+++ THE RECORDS
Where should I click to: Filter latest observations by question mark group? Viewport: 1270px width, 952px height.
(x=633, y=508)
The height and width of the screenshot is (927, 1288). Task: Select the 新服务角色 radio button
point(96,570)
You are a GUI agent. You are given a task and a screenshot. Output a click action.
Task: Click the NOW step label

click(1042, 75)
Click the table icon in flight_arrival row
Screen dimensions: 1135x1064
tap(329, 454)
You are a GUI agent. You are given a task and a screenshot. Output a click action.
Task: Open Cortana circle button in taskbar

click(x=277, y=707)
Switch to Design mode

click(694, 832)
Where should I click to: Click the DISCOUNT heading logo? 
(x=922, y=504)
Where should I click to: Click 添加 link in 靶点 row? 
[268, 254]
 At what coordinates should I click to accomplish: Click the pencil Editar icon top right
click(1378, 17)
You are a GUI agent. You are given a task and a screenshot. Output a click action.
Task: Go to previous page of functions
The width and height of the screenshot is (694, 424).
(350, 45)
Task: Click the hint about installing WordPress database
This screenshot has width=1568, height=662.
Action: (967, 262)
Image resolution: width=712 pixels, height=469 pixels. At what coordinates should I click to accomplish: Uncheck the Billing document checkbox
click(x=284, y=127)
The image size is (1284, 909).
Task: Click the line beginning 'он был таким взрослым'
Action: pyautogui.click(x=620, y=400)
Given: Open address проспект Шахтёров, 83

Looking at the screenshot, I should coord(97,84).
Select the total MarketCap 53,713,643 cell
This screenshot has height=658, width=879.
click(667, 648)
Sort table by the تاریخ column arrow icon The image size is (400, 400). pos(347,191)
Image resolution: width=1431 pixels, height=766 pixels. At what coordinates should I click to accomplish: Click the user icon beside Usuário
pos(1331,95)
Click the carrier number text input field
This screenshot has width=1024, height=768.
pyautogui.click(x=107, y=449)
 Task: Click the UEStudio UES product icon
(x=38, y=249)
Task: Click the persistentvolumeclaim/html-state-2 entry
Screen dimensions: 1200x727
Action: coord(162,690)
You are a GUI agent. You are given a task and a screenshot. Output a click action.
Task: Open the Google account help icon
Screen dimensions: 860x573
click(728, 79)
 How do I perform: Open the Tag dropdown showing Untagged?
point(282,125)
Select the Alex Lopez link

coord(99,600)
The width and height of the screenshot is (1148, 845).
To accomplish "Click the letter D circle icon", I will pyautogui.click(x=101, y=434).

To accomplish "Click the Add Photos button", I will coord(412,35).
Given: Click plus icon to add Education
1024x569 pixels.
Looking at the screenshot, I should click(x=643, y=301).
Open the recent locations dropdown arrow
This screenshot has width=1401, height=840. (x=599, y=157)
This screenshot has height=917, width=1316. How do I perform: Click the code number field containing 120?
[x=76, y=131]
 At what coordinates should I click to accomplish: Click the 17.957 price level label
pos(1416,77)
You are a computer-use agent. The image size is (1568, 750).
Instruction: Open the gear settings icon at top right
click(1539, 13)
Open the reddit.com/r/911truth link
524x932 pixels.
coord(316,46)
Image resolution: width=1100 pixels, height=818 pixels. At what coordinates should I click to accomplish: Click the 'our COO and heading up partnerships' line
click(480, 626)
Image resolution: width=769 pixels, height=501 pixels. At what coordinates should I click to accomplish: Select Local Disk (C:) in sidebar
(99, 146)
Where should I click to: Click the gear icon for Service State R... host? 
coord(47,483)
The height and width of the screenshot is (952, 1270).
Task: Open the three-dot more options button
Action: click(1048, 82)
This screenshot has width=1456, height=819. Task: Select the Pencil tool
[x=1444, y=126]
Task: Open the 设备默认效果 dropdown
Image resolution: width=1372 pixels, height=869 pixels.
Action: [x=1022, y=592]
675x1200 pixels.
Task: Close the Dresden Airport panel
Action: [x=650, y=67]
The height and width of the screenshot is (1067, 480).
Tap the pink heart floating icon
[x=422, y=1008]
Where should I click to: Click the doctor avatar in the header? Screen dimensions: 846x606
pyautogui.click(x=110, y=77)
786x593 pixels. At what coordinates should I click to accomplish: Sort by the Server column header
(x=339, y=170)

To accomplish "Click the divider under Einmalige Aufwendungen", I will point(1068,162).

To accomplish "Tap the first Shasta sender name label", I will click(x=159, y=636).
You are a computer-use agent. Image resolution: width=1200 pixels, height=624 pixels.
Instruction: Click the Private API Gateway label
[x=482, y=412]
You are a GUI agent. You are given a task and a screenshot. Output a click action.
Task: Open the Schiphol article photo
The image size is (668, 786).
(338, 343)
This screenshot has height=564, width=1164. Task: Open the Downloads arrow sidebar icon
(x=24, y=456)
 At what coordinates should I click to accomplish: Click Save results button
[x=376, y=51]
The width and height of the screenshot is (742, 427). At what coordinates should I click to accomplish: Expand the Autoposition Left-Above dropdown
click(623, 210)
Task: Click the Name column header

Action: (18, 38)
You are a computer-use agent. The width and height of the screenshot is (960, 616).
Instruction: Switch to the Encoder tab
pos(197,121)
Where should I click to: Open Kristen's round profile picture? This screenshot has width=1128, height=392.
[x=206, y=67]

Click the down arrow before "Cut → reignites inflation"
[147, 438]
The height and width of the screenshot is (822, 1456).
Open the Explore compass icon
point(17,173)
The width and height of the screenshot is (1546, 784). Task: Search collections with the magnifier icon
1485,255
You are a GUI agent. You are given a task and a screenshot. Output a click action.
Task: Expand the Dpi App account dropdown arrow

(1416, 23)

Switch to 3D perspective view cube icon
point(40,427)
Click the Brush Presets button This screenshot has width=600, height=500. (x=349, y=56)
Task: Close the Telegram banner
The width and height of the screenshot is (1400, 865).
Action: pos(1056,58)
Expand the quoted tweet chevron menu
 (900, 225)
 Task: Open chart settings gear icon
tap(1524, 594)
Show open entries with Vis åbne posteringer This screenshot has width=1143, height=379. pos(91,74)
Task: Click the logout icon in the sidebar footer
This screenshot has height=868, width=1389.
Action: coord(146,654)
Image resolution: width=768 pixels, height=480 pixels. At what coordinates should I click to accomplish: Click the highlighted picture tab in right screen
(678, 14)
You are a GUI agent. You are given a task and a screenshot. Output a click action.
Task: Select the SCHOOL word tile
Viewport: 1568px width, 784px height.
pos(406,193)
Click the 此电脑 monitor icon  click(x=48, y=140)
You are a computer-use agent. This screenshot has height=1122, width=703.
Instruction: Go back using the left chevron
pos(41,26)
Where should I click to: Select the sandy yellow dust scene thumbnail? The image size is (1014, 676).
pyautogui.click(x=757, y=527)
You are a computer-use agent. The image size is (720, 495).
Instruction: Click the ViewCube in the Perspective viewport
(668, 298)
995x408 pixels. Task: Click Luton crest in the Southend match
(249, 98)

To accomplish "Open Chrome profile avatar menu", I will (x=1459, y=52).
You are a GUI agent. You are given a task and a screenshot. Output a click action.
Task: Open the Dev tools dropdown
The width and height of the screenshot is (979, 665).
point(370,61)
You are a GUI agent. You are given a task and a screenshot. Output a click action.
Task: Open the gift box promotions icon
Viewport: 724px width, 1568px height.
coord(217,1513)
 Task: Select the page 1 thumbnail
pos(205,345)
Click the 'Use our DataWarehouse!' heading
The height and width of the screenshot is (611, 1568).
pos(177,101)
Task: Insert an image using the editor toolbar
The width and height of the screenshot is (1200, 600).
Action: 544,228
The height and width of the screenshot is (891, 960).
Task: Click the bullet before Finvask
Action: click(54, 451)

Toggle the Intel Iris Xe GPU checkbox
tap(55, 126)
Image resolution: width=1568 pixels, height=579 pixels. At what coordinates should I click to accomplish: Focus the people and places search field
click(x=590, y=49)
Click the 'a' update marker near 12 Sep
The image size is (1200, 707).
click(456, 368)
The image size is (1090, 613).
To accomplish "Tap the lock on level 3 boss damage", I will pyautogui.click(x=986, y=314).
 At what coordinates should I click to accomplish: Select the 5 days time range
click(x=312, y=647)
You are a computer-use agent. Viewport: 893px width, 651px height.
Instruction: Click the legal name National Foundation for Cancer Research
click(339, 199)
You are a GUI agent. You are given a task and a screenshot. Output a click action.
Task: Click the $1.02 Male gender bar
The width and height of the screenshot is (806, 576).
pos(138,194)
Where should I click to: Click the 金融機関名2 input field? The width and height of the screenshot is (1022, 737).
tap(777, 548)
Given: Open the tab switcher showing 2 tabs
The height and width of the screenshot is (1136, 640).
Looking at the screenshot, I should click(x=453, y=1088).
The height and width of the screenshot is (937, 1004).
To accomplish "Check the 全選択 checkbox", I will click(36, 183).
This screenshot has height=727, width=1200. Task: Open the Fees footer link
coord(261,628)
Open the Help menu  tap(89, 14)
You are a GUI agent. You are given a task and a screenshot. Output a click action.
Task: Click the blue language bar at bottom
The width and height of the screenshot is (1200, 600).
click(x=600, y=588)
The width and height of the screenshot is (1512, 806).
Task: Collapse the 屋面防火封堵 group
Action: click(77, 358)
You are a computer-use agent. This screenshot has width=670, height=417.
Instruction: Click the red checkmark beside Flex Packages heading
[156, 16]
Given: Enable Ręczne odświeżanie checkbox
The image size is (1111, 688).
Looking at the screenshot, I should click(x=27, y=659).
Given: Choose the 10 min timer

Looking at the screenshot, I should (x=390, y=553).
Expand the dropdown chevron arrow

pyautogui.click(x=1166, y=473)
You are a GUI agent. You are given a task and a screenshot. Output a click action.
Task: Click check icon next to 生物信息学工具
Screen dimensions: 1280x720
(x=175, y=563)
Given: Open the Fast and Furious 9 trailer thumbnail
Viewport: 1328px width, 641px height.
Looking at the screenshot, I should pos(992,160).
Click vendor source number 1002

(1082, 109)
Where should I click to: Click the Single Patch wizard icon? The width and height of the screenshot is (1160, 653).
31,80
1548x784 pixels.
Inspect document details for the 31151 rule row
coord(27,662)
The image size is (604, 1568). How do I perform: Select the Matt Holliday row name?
++++++
EXERCISE OBJECTIVE:
Return all lines above that mention the word "table".

RESULT OF THE TASK:
Click the table icon in flight_arrival row
Sort table by the تاریخ column arrow icon The image size is (400, 400). pos(347,191)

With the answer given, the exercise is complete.